Improving predictions: My New Model

I’ve built a new model for predicting Premier League results. My aim was to minimise the mean absolute error (MAE) when predicting the result in an individual game. For example, if I predict a that Chelsea will beat Liverpool by 2 goals, but the result is a Liverpool win by 1 goal, the absolute error is 3 goals. Taking an average of all these errors over the same sample of games allows me to compare the accuracy of various models.

As a sample, I’m using Premier League results between 2001/02 and 2016/17. First, let’s establish a benchmark. If we guess that every game will result in a Draw, the mean absolute error (MAE) is 1.348.

If we can’t beat that with our model, we might as well not bother.

Let’s start with a very basic model, the Total Shot Ratio (TSR) from the last 5 games. This is calculated as Shots For / (Shots For + Shots Against), and gives a measure of how much teams are dominating games in terms of shots.

Step 1: Calculate the 5 game TSR for each team, using a few simple assumptions for teams new to the league who have fewer than 5 games.

Step 2: Use Excel’s SLOPE and INTERCEPT functions to convert the difference in TSR between the Home and Away teams into a predicted result for each game.

Step 3: Calculate the absolute error between the prediction and the result for each game.

Result: MAE =  1.276

Good news, that’s a decent improvement. However, I know from previous work that using data from 5 games isn’t really enough. To get a true measure of how good teams are, we need to look at a larger sample. A season is 38 games, and taking a rolling 38 game TSR reduces the MAE to 1.240.

Now, looking at shots is all well and good, but again in previous work I have shown that whilst shots are useful when we have limited data to play with, they are pretty poor when we have more than a few games worth of data.

For example, just using the number of Points won in the last 38 games produces a MAE of 1.236. A model that can’t predict better than points is a pretty poor model.

This is where Goals come into play. When we have enough data they are superior to just using shots, because we get an idea of how good the shots are, and how good the teams are at finishing/saving them.

Taking a 38 game Goal Ratio (GR), I get the MAE down to 1.234.

Last year I wrote a few blog posts about a Metric I called Deserved Goal Ratio (DGR), which uses a mix of shots and conversion rates regressed partly to the mean. Using this model improves results again, reducing MAE down to 1.228.

That’s as far as I could get with an individual model, but because different models have different weaknesses, we can often improve predictions by taking an average of different models.

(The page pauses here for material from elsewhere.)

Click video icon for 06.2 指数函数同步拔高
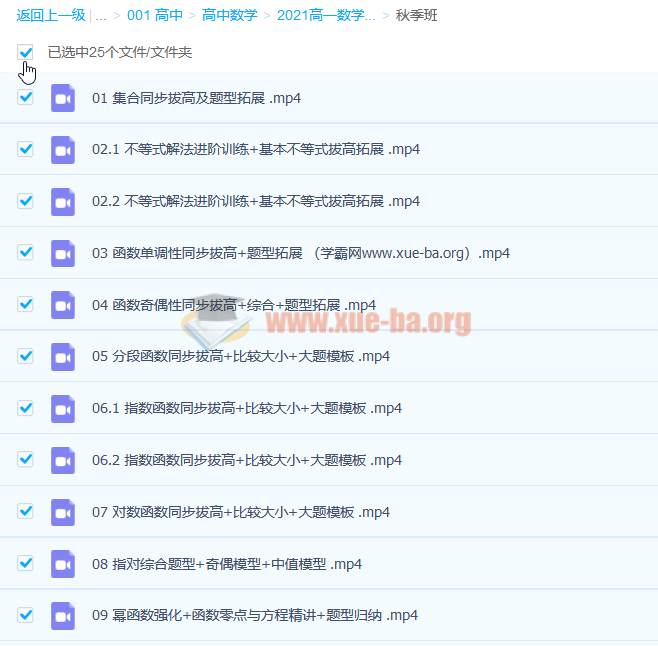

To demonstrate how combining models can work:

38 Game TSR = 1.240
38 Game GR   = 1.234

Average of both models = 1.227

Taking an average of the 2 models produces less error than using either model individually, indicating that combining models is the way to go.

In order to combine models easily, I re-scaled each measure to be between 0 and 1, with 0 being the worst team on record and 1 being the best. Then I took an average of the measures from each model.

Combining 38 game TSR, GR, Points and DGR reduces the MAE to 1.224.

Another approach to rating teams is to use an ELO-based system, as used in chess and at Club-ELO. Building a simple ELO model where teams risk 4.6% of their points each game gave me a MAE of 1.239, which is worse than using Points.

However, this approach obviously has some advantages, as when combined with the above models the MAE reduced to 1.223.

Following the ELO theme, I built another model where teams risk 8.2% of their points, but the pot is divided in proportion to the shots taken in the match instead of being awarded to the winner. Again, individually the model was quite poor (MAE = 1.237), but when added to the mix the MAE reduced to 1.222.

My new model is therefore an average of the following:

38 Game Points
38 Game TSR
38 Game GR
38 Game DGR
Standard ELO
Shot-Based ELO

This model produces a Mean Absolute Error of 1.222 when predicting the score of an individual game.

MAE

An alternative measure of errors is RMSE, which penalises larger errors more. Which method is best is up for debate, but the Combined Model still comes out on top.

Prediction

The Combined Model also performs best when using R-Squared, which measures the correlation between the match ratings and the results.

Prediction

Alex B over at @fussbALEXperte has done some great work recently comparing various public models using a Ranked Probability Score (RPS), which uses the H/D/A probabilities to rate predictions. Using the RPS, the results look very similar.

RPS

All very good, I hear you cry. But how does this model compare to other public models?

Since Week 9 of this season, Alex has used the RPS measure to compare a number of models.

The RPS for my model for the first 120 games of this season is 0.1740, which I am told would rank among the top few models. However, 120 games is a small sample, so I will be interested to see how the model gets on for the remainder of the season.